简短题目: 请将下方关于树套树的节选中自“tree[u].s.insert(w[i]);”起、至“if (p <= mid)”止(含该处)的文字原样誊录。

阅读节选:
----

树套树的应用与实现
树套树是一种数据结构嵌套的方式,通常用于处理复杂查询。外层可以是线段树或树状数组,而内层则可以是平衡树或线段树。
常用组合:
- 外层:线段树、树状数组
- 内层:平衡树、线段树(通常使用标准库)
示例题解
示例题目一
这是一个简单的线段树套set的例子:
#include <iostream>
#include <set>
using namespace std;
const int MAXN = 50005, MAXM = MAXN * 4;
int n, m;
struct SegmentTree {
int l, r;
multiset<int> s;
} tree[MAXM];
int w[MAXN];
void build(int u, int l, int r) {
tree[u] = {l, r};
tree[u].s.insert(INT_MIN);
tree[u].s.insert(INT_MAX);
for (int i = l; i <= r; ++i)
tree[u].s.insert(w[i]);
if (l == r) return;
int mid = (l + r) / 2;
build(u << 1, l, mid);
build(u << 1 | 1, mid + 1, r);
}
void update(int u, int p, int x) {
tree[u].s.erase(tree[u].s.find(w[p]));
tree[u].s.insert(x);
if (tree[u].l == tree[u].r) return;
int mid = (tree[u].l + tree[u].r) / 2;
if (p <= mid)

----

所给数据:
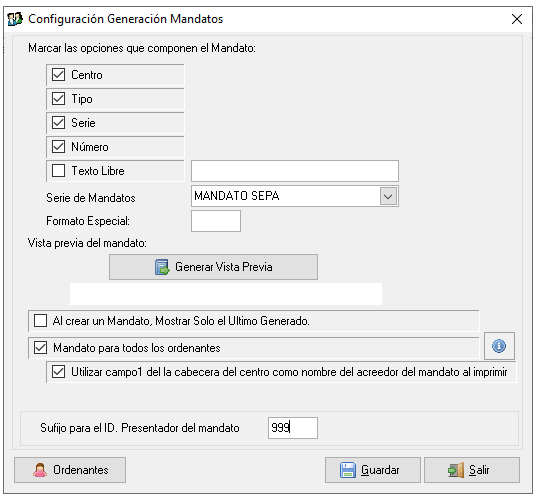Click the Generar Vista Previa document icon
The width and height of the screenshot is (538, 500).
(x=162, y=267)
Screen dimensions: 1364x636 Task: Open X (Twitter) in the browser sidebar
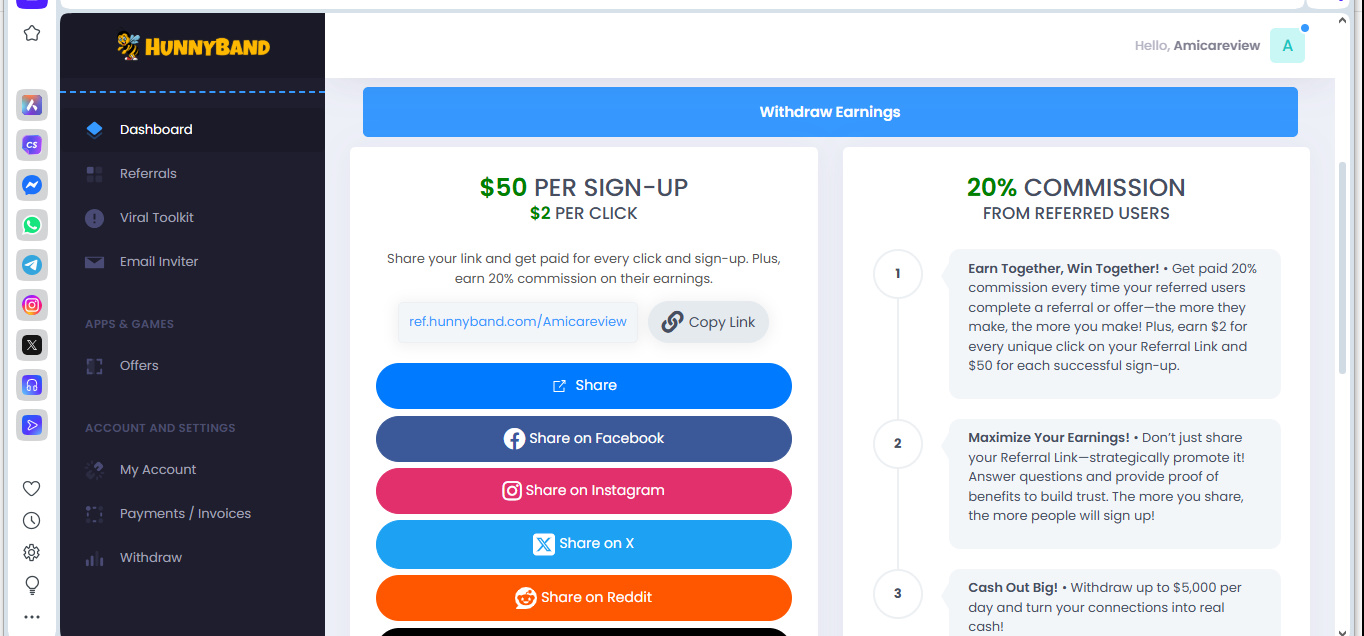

----

参考答案:
tree[u].s.insert(w[i]);
if (l == r) return;
int mid = (l + r) / 2;
build(u << 1, l, mid);
build(u << 1 | 1, mid + 1, r);
}
void update(int u, int p, int x) {
tree[u].s.erase(tree[u].s.find(w[p]));
tree[u].s.insert(x);
if (tree[u].l == tree[u].r) return;
int mid = (tree[u].l + tree[u].r) / 2;
if (p <= mid)